DTI eigenvalues were computed for the PGSE and OGSE scans using ExploreDTI v4.8.3. The regions identified using the DWI scan were applied to the PGSE and OGSE DTI parameter maps to measure parallel (λ‖) and perpendicular (λ┴) eigenvalues and MD (MD=(λ‖+2λ┴)/3) in the WM lesions (n=9) and MD in the GM lesions (n=11). The fractional changes of eigenvalues and MD in the lesion compared with the contralateral healthy tissue were calculated. Statistical significance was evaluated using a 2-way ANOVA for changes with OGSE relative to PGSE and in lesions relative to contralateral tissue (P<0.05). To evaluate potential dependencies on the delay between stroke onset and imaging, linear regression was performed between the relative b=0 image intensity and MD of lesion and contralateral healthy tissue (for both OGSE and PGSE) versus MRI time poststroke onset.

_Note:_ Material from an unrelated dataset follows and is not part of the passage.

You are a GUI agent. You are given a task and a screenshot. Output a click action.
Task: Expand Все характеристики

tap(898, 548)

In a water phantom where no boundaries are present, consistent MD was measured for OGSE (2.17±0.02×10–3 mm2/s) and PGSE (2.18±0.03×10–3 mm2/s) in 4 separate scanning sessions.

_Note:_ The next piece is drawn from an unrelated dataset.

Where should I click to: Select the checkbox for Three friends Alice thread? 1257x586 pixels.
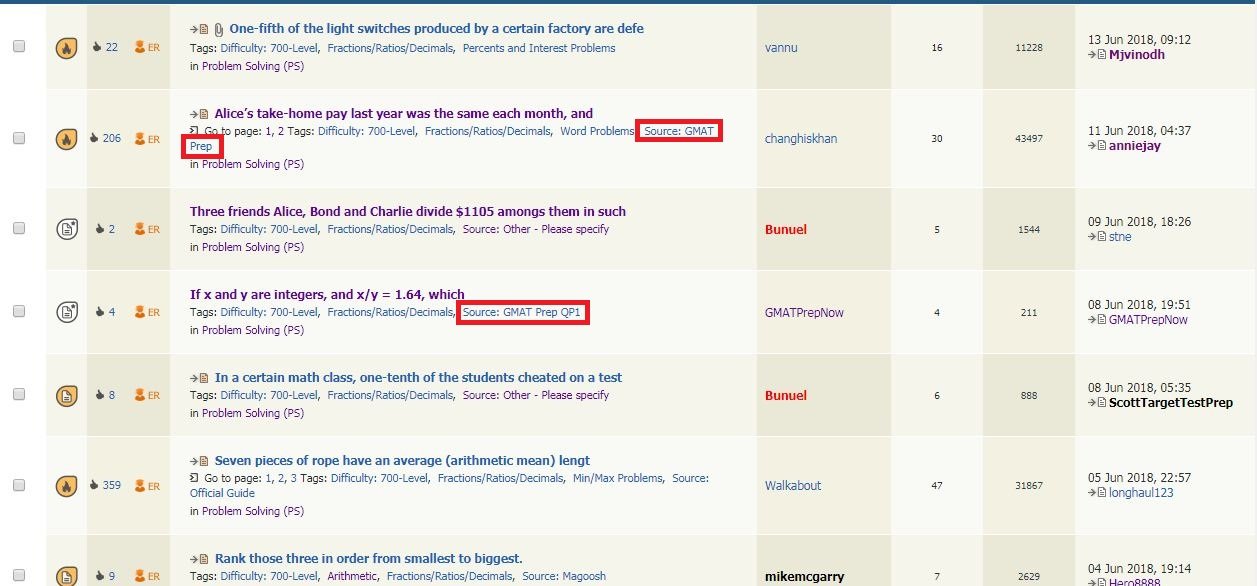(19, 229)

Monte-Carlo Diffusion Simulations
Simulations of the DWI experiment for various geometric surfaces4 were performed using the Camino diffusion toolkit.18 Three-dimensional (3D) mesh surfaces consisting of cylinders arranged in a hexagonal lattice were generated (Matlab) with a uniform initial radius and intracellular volume fraction. Beaded axons were modeled as axisymmetric 3D unduloids with a degree of undulation (A) scaling from 0 (cylinder) to 1.4
The dynamics of the simulation consisted of a random walk of 20 000 magnetic spins. The initial position was random but consistent with the intracellular and extracellular volume fractions of the geometric surfaces. At each of 1000 time points, spins moved a distance equivalent to a free diffusivity of 1.7×10–3 mm2/s, which was chosen from the current study using λ‖ measured in healthy WM tissue using OGSE. Spins that intersected a boundary were elastically reflected. The simulated diffusion gradient waveforms were identical to those of the in vivo experiments. The spin phase was updated at each time step with the total signal equal to the phase-sensitive average of all spins. The effects of T2 relaxation were ignored.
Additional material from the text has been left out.